Stored items

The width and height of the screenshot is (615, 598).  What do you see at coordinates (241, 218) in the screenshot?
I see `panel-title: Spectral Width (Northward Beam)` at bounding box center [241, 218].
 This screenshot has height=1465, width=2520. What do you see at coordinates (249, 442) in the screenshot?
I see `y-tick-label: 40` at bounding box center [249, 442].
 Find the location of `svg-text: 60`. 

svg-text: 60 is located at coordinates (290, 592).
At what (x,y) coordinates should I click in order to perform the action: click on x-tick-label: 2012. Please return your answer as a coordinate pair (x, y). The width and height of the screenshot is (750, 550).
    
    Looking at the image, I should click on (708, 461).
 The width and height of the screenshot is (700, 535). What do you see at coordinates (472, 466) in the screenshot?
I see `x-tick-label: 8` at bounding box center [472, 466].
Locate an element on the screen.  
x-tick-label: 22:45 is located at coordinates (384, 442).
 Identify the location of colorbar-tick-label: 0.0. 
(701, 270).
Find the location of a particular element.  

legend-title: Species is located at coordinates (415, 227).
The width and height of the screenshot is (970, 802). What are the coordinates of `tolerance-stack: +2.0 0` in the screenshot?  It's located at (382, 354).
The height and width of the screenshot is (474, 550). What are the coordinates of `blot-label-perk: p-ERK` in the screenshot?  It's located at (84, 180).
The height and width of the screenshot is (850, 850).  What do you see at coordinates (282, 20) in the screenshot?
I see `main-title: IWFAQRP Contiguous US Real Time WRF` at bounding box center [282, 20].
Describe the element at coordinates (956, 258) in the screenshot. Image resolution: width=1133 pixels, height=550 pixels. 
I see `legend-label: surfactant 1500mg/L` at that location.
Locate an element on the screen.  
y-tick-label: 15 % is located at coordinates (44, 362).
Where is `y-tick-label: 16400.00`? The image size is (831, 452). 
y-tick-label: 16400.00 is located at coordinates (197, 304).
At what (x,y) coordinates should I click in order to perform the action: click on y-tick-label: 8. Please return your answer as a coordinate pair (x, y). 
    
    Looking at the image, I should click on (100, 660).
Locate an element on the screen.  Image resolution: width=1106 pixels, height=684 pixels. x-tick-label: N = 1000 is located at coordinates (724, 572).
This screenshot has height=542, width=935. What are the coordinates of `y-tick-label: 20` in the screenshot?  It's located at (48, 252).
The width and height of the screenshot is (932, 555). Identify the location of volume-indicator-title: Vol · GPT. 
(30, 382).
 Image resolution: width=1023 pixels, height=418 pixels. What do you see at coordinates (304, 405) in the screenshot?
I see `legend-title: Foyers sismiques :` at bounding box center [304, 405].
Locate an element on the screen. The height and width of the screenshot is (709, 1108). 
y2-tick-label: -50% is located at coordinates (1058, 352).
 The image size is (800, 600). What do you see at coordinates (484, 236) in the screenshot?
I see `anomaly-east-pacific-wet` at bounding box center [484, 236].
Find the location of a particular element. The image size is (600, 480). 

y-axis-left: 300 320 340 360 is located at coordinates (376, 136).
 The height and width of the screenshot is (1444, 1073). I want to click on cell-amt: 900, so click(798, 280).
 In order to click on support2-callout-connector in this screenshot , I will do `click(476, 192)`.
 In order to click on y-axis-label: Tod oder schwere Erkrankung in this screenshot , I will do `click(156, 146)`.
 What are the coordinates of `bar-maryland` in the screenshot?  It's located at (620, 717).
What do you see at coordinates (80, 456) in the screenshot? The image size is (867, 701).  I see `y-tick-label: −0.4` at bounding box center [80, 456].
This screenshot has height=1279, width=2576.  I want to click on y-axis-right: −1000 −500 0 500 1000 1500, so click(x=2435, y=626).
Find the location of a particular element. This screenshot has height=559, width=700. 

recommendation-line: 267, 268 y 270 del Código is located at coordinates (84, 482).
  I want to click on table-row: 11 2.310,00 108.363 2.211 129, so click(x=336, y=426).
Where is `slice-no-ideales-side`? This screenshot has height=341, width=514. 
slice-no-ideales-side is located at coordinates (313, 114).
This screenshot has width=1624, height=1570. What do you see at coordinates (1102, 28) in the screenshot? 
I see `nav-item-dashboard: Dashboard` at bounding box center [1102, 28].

Work request:
Copy out the listing above word for word, keeping every line in its original order.

The answer:
The width and height of the screenshot is (615, 598).  What do you see at coordinates (241, 218) in the screenshot?
I see `panel-title: Spectral Width (Northward Beam)` at bounding box center [241, 218].
 This screenshot has height=1465, width=2520. What do you see at coordinates (249, 442) in the screenshot?
I see `y-tick-label: 40` at bounding box center [249, 442].
 Find the location of `svg-text: 60`. 

svg-text: 60 is located at coordinates (290, 592).
At what (x,y) coordinates should I click in order to perform the action: click on x-tick-label: 2012. Please return your answer as a coordinate pair (x, y). The width and height of the screenshot is (750, 550).
    
    Looking at the image, I should click on (708, 461).
 The width and height of the screenshot is (700, 535). What do you see at coordinates (472, 466) in the screenshot?
I see `x-tick-label: 8` at bounding box center [472, 466].
Locate an element on the screen.  
x-tick-label: 22:45 is located at coordinates (384, 442).
 Identify the location of colorbar-tick-label: 0.0. 
(701, 270).
Find the location of a particular element.  

legend-title: Species is located at coordinates (415, 227).
The width and height of the screenshot is (970, 802). What are the coordinates of `tolerance-stack: +2.0 0` in the screenshot?  It's located at (382, 354).
The height and width of the screenshot is (474, 550). What are the coordinates of `blot-label-perk: p-ERK` in the screenshot?  It's located at (84, 180).
The height and width of the screenshot is (850, 850).  What do you see at coordinates (282, 20) in the screenshot?
I see `main-title: IWFAQRP Contiguous US Real Time WRF` at bounding box center [282, 20].
Describe the element at coordinates (956, 258) in the screenshot. Image resolution: width=1133 pixels, height=550 pixels. 
I see `legend-label: surfactant 1500mg/L` at that location.
Locate an element on the screen.  
y-tick-label: 15 % is located at coordinates (44, 362).
Where is `y-tick-label: 16400.00`? The image size is (831, 452). 
y-tick-label: 16400.00 is located at coordinates (197, 304).
At what (x,y) coordinates should I click in order to perform the action: click on y-tick-label: 8. Please return your answer as a coordinate pair (x, y). 
    
    Looking at the image, I should click on (100, 660).
Locate an element on the screen.  Image resolution: width=1106 pixels, height=684 pixels. x-tick-label: N = 1000 is located at coordinates (724, 572).
This screenshot has height=542, width=935. What are the coordinates of `y-tick-label: 20` in the screenshot?  It's located at (48, 252).
The width and height of the screenshot is (932, 555). Identify the location of volume-indicator-title: Vol · GPT. 
(30, 382).
 Image resolution: width=1023 pixels, height=418 pixels. What do you see at coordinates (304, 405) in the screenshot?
I see `legend-title: Foyers sismiques :` at bounding box center [304, 405].
Locate an element on the screen. The height and width of the screenshot is (709, 1108). 
y2-tick-label: -50% is located at coordinates (1058, 352).
 The image size is (800, 600). What do you see at coordinates (484, 236) in the screenshot?
I see `anomaly-east-pacific-wet` at bounding box center [484, 236].
Find the location of a particular element. The image size is (600, 480). 

y-axis-left: 300 320 340 360 is located at coordinates (376, 136).
 The height and width of the screenshot is (1444, 1073). I want to click on cell-amt: 900, so click(798, 280).
 In order to click on support2-callout-connector in this screenshot , I will do `click(476, 192)`.
 In order to click on y-axis-label: Tod oder schwere Erkrankung in this screenshot , I will do `click(156, 146)`.
 What are the coordinates of `bar-maryland` in the screenshot?  It's located at (620, 717).
What do you see at coordinates (80, 456) in the screenshot? The image size is (867, 701).  I see `y-tick-label: −0.4` at bounding box center [80, 456].
This screenshot has height=1279, width=2576.  I want to click on y-axis-right: −1000 −500 0 500 1000 1500, so click(x=2435, y=626).
Find the location of a particular element. This screenshot has height=559, width=700. 

recommendation-line: 267, 268 y 270 del Código is located at coordinates (84, 482).
  I want to click on table-row: 11 2.310,00 108.363 2.211 129, so click(x=336, y=426).
Where is `slice-no-ideales-side`? This screenshot has height=341, width=514. 
slice-no-ideales-side is located at coordinates (313, 114).
This screenshot has width=1624, height=1570. What do you see at coordinates (1102, 28) in the screenshot? 
I see `nav-item-dashboard: Dashboard` at bounding box center [1102, 28].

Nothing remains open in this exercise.